Proteinortho - Orthology detection tool

The current version of Proteinortho can be found here:
http://www.bioinf.uni-leipzig.de/Software/proteinortho/

Old version

Downloads

Description

This program finds orthologous proteins within different species.

It can either be started giving the intended files in fasta-format (at least two) after the OPTIONS or just one file containing the paths to these. This is especially useful if their number grows.
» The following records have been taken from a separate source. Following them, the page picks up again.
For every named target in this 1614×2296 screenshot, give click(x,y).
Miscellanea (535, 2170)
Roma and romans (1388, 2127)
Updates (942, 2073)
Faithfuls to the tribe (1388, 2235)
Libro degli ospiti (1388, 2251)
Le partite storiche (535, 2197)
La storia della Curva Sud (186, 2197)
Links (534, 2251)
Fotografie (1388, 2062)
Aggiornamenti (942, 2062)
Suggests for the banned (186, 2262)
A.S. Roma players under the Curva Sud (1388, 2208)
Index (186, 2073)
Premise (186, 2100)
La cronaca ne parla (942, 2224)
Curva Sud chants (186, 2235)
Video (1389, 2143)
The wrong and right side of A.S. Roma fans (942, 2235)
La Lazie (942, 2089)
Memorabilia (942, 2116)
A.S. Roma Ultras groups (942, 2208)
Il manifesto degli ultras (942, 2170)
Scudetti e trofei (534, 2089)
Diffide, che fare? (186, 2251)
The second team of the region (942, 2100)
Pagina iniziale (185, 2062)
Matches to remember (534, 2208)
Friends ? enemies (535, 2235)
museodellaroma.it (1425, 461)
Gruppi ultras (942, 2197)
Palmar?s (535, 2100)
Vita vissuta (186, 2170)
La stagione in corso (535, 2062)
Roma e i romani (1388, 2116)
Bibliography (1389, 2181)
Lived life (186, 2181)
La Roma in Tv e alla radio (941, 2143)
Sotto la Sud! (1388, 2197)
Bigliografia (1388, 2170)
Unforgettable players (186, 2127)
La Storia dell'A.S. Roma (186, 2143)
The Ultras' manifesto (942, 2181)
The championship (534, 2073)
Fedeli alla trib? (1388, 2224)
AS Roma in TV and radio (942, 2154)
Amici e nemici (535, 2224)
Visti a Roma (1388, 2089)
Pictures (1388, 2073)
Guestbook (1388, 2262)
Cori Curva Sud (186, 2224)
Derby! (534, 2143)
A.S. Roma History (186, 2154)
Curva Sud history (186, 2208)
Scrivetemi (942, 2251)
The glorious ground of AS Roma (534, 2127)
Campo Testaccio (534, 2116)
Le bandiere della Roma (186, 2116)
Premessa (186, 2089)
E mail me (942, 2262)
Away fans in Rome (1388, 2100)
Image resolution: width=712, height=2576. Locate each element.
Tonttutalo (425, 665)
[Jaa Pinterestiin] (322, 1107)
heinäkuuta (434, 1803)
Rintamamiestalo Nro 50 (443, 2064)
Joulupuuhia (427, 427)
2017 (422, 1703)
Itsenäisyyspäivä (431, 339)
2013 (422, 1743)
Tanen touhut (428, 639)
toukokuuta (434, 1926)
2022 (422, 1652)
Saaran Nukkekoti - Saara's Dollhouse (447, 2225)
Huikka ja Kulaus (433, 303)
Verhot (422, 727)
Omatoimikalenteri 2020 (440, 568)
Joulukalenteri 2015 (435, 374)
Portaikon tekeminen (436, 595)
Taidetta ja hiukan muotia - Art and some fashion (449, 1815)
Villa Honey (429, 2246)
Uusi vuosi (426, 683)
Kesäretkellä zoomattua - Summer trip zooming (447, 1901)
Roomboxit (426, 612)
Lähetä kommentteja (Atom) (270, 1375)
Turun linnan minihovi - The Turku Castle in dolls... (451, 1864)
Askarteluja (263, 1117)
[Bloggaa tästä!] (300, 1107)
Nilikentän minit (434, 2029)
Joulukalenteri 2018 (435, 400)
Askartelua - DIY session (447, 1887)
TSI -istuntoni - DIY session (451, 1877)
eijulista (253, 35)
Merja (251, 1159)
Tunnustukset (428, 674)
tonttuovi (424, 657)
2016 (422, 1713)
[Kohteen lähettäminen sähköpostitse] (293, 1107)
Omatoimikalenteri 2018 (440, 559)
Each file should represent all proteins (or the part of it that should be investigated) of one species.

In a first step all files are blasted against each other. The hits will be evaluated according to the given OPTIONS and transformed into a graph, where each protein is represented by a node. This graph will be fragmented into its connected components, thus proteins which are connected to each other.

Proteinortho was designed to deal with large data sets and also behave nicely regarding the memory consumption. However, it works for small sets as well.
Details about the algorithm and benchmarks can be found in this thesis.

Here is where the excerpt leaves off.